### Text segment
%%

We are looking to read the Excel file located at `src/main/resources/exercise/extract/paris-textile-containers.xlsx`.
1. Complete the configuration object `excelFile` in `src/main/resources/exercise/extract/extract.conf`.
2. In `App.scala`, register a `Connector` with this data.
3. You may create your own `Factory` and implement the `read()` function to verify if you can ingest the data. If you are not sure how to do that yet, we already added a `Factory` to a `Stage`, which is added to the `Pipeline`. This `CheckExtractFactory` will ingest a `Connector` named `excelFileConnector`. It will read it into `excelFile` in the `read()` method, and verify the number of lines in this data. Uncomment the corresponding lines and complete the part on the `@Delivery` annotation before running your code to test your implementation of Excel file registration and ingestion.
e) Ingesting data from DynamoDB
The goal of this fifth exercise is to register and ingest data from a table in DynamoDB.
To work on this exercise, we need to host a local [DynamoDB](https://aws.amazon.com/fr/dynamodb/) server. To do that, we prepared a `docker-compose.yml` in the `exercise-environment/` folder. Make sure you have [Docker](https://www.docker.com/) installed. In a terminal, change your directory to `exercise-environment/` and execute `docker-compose up`. It will create a local DynamoDB server at `http://localhost:8000`. It will also create a table `orders_table` in the `us-east-1` region, and populate it with some data.
Make sure you launch the Docker containers before starting this exercise.
We are looking to read the `orders_table` table from DynamoDB, located at the `us-east-1` region.
1. Complete the configuration object `dynamoDBData` in `src/main/resources/exercise/extract/extract.conf`.
2. In `App.scala`, register a `Connector` with this data. We already set the endpoint to be `http://localhost:8000` so that the requests are pointing to your local DynamoDB instance.

%%

### Instruction 1
Answer these questions about the data ingestion exercise text:
(a) Which folder holds the `docker-compose.yml` file?
(b) What is the name of the `Connector` that `CheckExtractFactory` ingests?
(c) In which region is the `orders_table` table located?
### Instruction 2
In the data ingestion exercise text, turn the paragraph beginning "To work on this exercise, we need to host" into a short list that keeps its main facts.
### Instruction 3
Carry on the DynamoDB ingestion exercise text from the point where it stops.
The data that comes after this text has no role here.

### Collected material
%%

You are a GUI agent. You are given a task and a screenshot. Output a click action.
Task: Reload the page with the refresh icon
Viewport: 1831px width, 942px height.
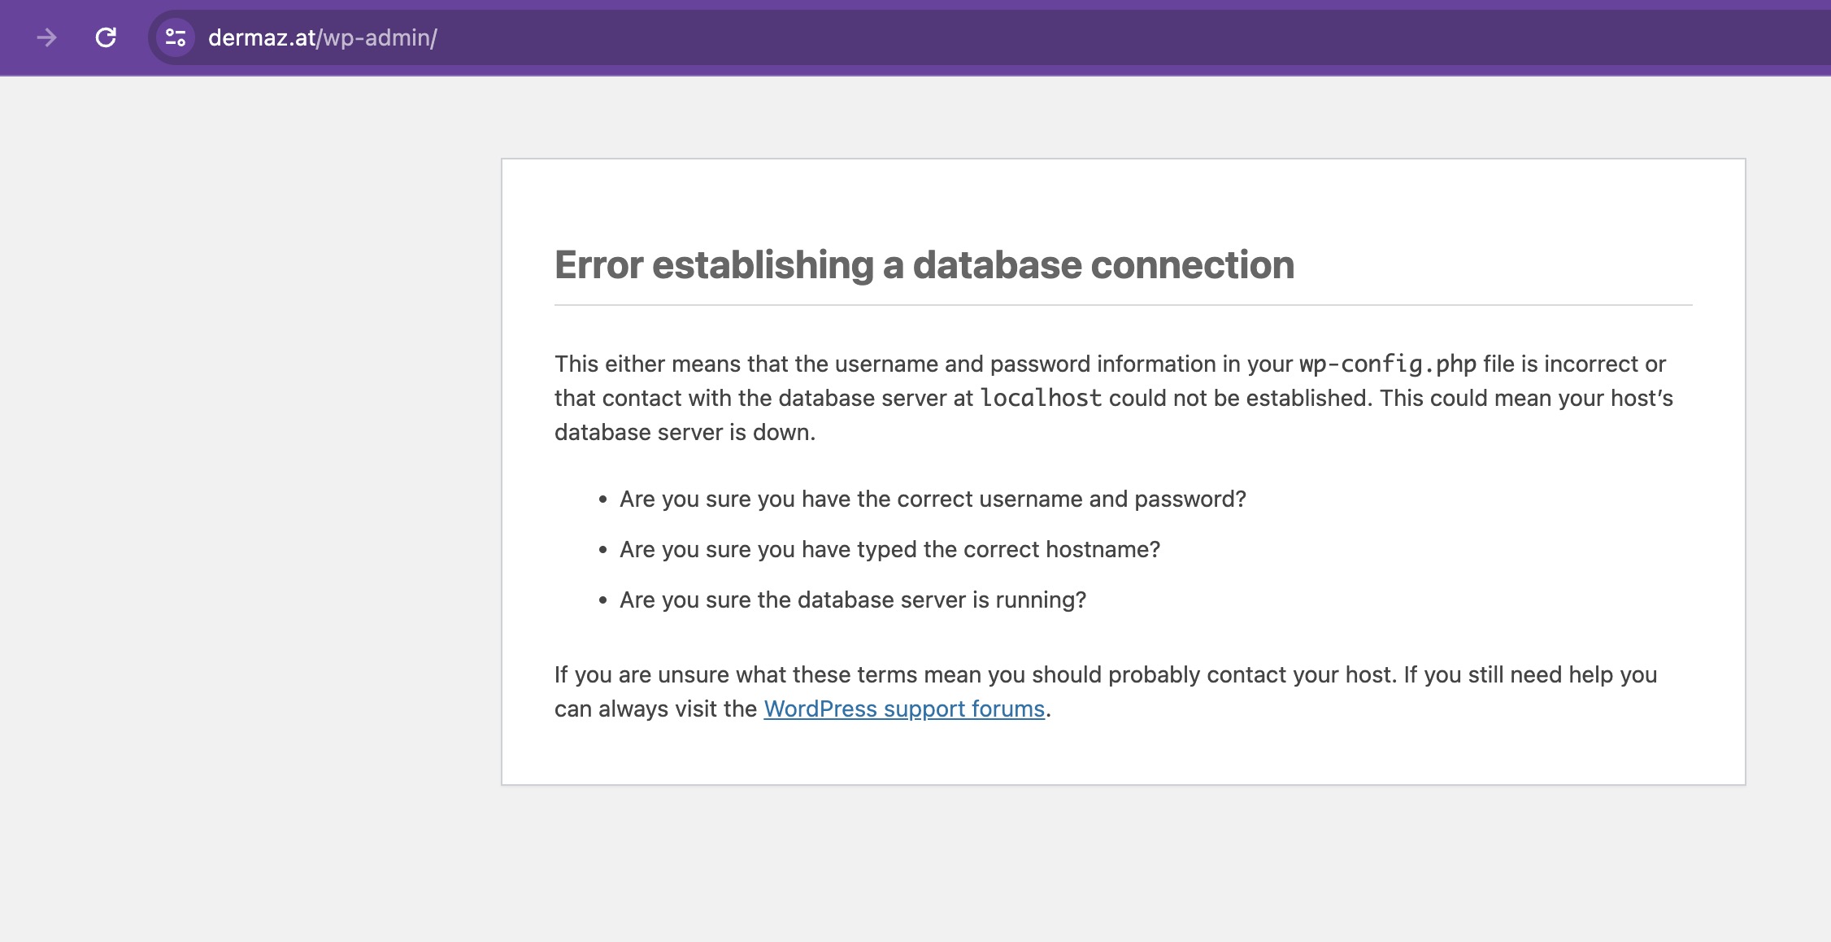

%%

### Exercise result 1
(a) The `exercise-environment/` folder.
(b) `excelFileConnector`.
(c) The `us-east-1` region.

### Exercise result 2
- A local DynamoDB server is needed for this exercise.
- A `docker-compose.yml` is provided in the `exercise-environment/` folder.
- Docker must be installed.
- In a terminal, go to `exercise-environment/` and run `docker-compose up`.
- This starts a local DynamoDB server at `http://localhost:8000`.
- It also creates the table `orders_table` in the `us-east-1` region and fills it with some data.

### Exercise result 3
3. You may create your own `Factory` and implement the `read()` function to verify if you can ingest the data. If you are not sure how to do that yet, we already added a `Factory` to a `Stage`, which is added to the `Pipeline`. This `CheckExtractFactory` will ingest a `Connector` named `dynamoDBDataConnector`. It will read it into `dynamoDBData` in the `read()` method, and verify the number of lines in this data. Uncomment the corresponding lines and complete the part on the `@Delivery` annotation before running your code to test your implementation of DynamoDB data registration and ingestion.
f) Ingesting data from Cassandra
The goal of this sixth exercise is to register and ingest data from a table in Cassandra.
To work on this exercise, we need to host a local [Cassandra](https://cassandra.apache.org/) server. To do that, we prepared a `docker-compose.yml` in the `exercise-environment/` folder. Make sure you have [Docker](https://www.docker.com/) installed. In a terminal, change your directory to `exercise-environment/` and execute `docker-compose up`. It will create a local Cassandra server at `http://localhost:9042`. It will also create a keyspace `mykeyspace` and a table `profiles`, and populate it with some data.
Make sure you launch the Docker containers before starting this exercise.
We are looking to read the `profiles` table from Cassandra, located at the `mykeyspace` keyspace.
1. Complete the configuration object `cassandraDBData` in `src/main/resources/exercise/extract/extract.conf`.
2. In `App.scala`, register a `Connector` with this data. We already set the endpoint to be `http://localhost:9042` so that the requests are pointing to your local Cassandra instance.
3. You may create your own `Factory` and implement the `read()` function to verify if you can ingest the data. If you are not sure how to do that yet, we already added a `Factory` to a `Stage`, which is added to the `Pipeline`. This `CheckExtractFactory` will ingest a `Connector` named `cassandraDataConnector`. It will read it into `cassandraData` in the `read()` method, and verify the number of lines in this data. Uncomment the corresponding lines and complete the part on the `@Delivery` annotation before running your code to test your implementation of Cassandra data registration and ingestion.
g) Ingesting data from PostgreSQL
The goal of this seventh exercise is to register and ingest data from a table in PostgreSQL.
To work on this exercise, we need to host a local [PostgreSQL](https://www.postgresql.org/) server. To do that, we prepared a `docker-compose.yml` in the `exercise-environment/` folder. Make sure you have [Docker](https://www.docker.com/) installed. In a terminal, change your directory to `exercise-environment/` and execute `docker-compose up`. It will create a local PostgreSQL server at `http://localhost:5432`. It will also create a database `postgres` and a table `products`, and populate it with some data.
You will also need the PostgreSQL JDBC driver. As specified in the documentation, you must provide a JDBC driver when using JDBC storage type. o provide the PostgreSQL JDBC driver, head to https://jdbc.postgresql.org/download.html, download the driver, and make the JDBC library jar available to the project. If you are using IntelliJ IDEA, right click on the jar and click on `Add as Library`.
Make sure you launch the Docker containers before starting this exercise.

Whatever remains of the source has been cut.